[DATA FOR THIS EXERCISE — start]

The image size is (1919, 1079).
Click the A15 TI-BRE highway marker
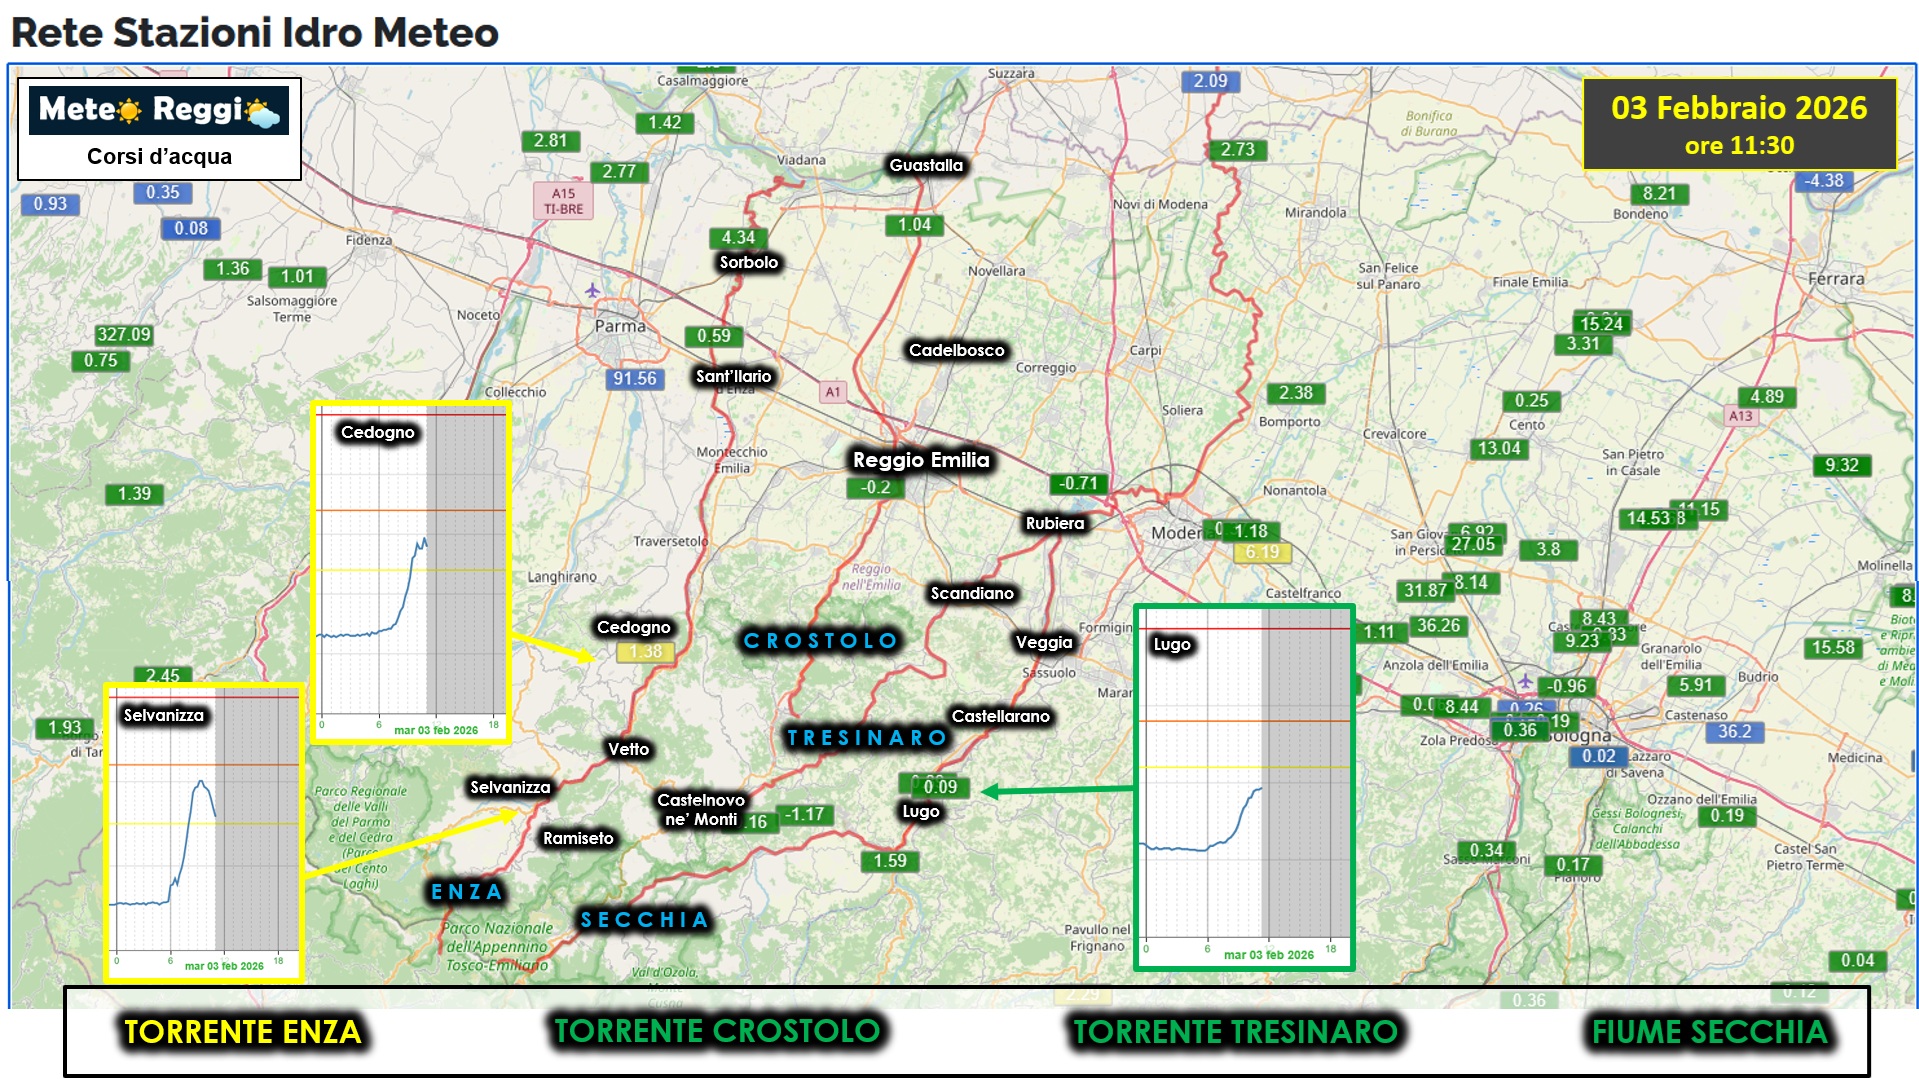point(563,201)
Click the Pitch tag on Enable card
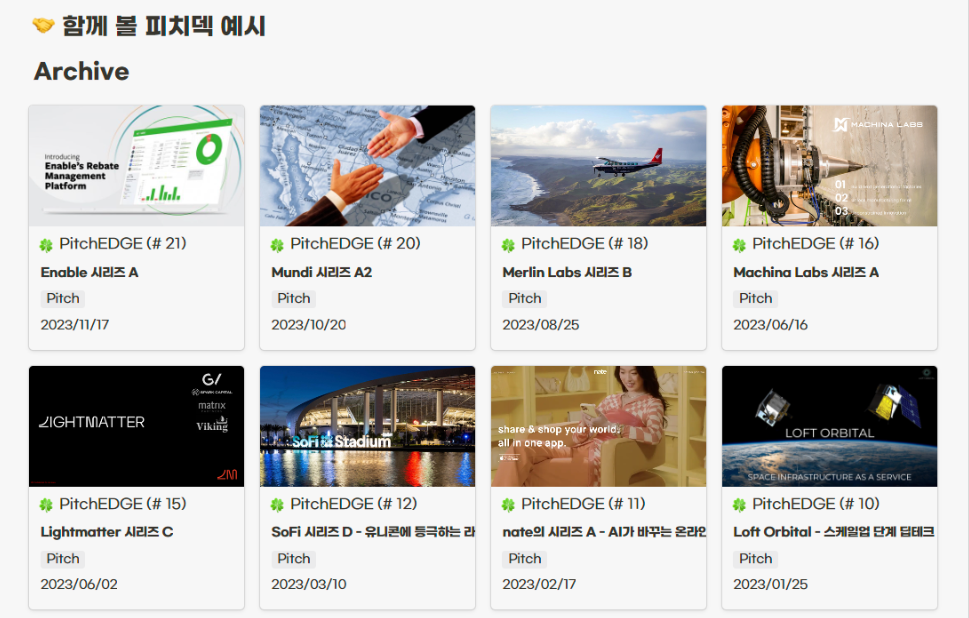Viewport: 969px width, 618px height. [63, 298]
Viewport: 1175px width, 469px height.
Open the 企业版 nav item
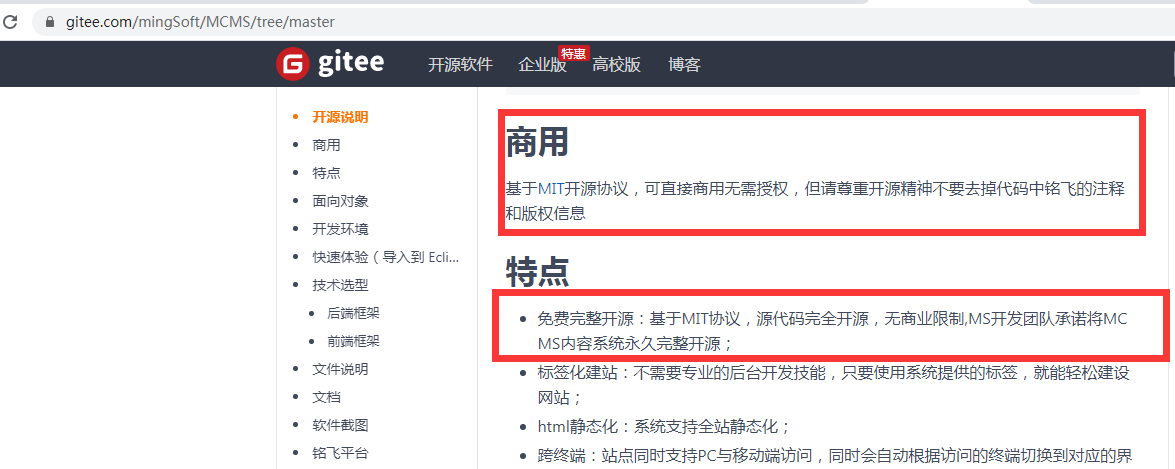pyautogui.click(x=542, y=65)
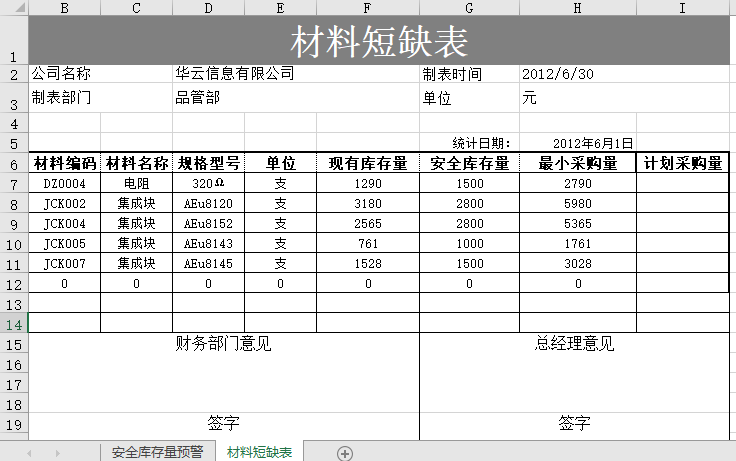Select column C header
This screenshot has height=461, width=736.
pyautogui.click(x=137, y=8)
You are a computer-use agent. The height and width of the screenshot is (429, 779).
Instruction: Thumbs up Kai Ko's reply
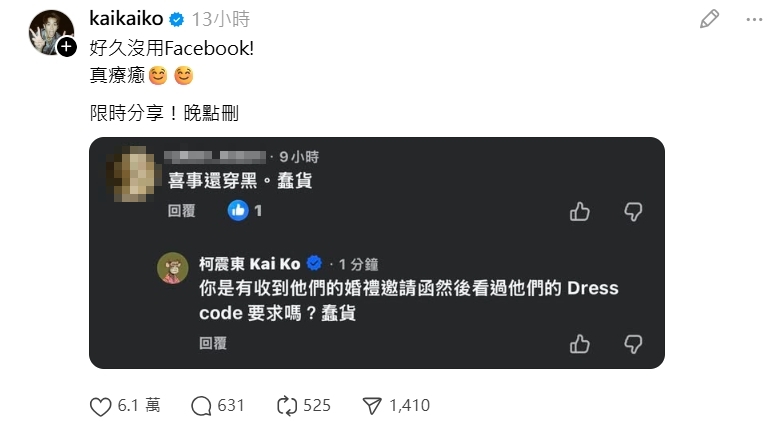pos(580,344)
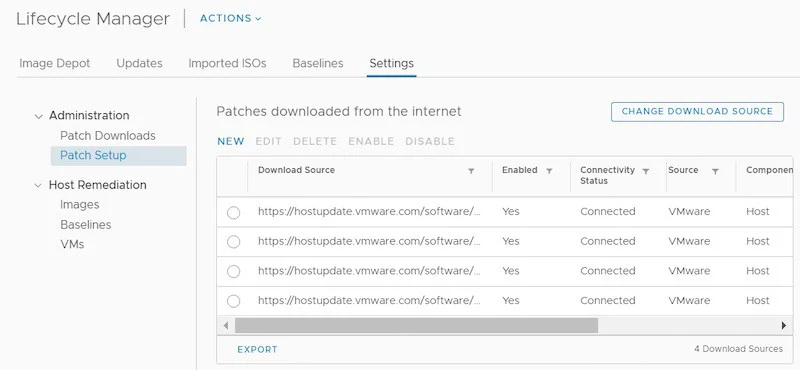Screen dimensions: 800x370
Task: Open Patch Downloads in the sidebar
Action: pos(108,136)
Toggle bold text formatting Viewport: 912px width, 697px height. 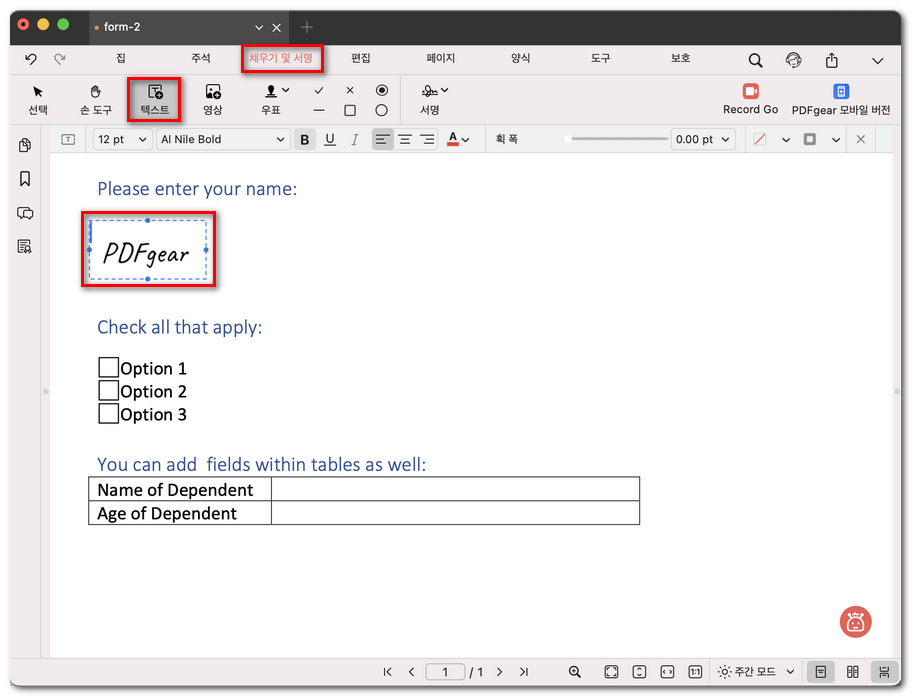pos(305,139)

[DATA FOR THIS EXERCISE — finish]

Repeat exactly the lines from the start of the entries down to the line with "You are a computer-use", keeping both ends but none of the pictures.

=== TASK RESPONSE ===
The image size is (1919, 1079).
Click the A15 TI-BRE highway marker
point(563,201)
Click the Pitch tag on Enable card
Viewport: 969px width, 618px height. [63, 298]
Viewport: 1175px width, 469px height.
Open the 企业版 nav item
pyautogui.click(x=542, y=65)
Select column C header
This screenshot has height=461, width=736.
pyautogui.click(x=137, y=8)
You are a computer-use agent. The height and width of the screenshot is (429, 779).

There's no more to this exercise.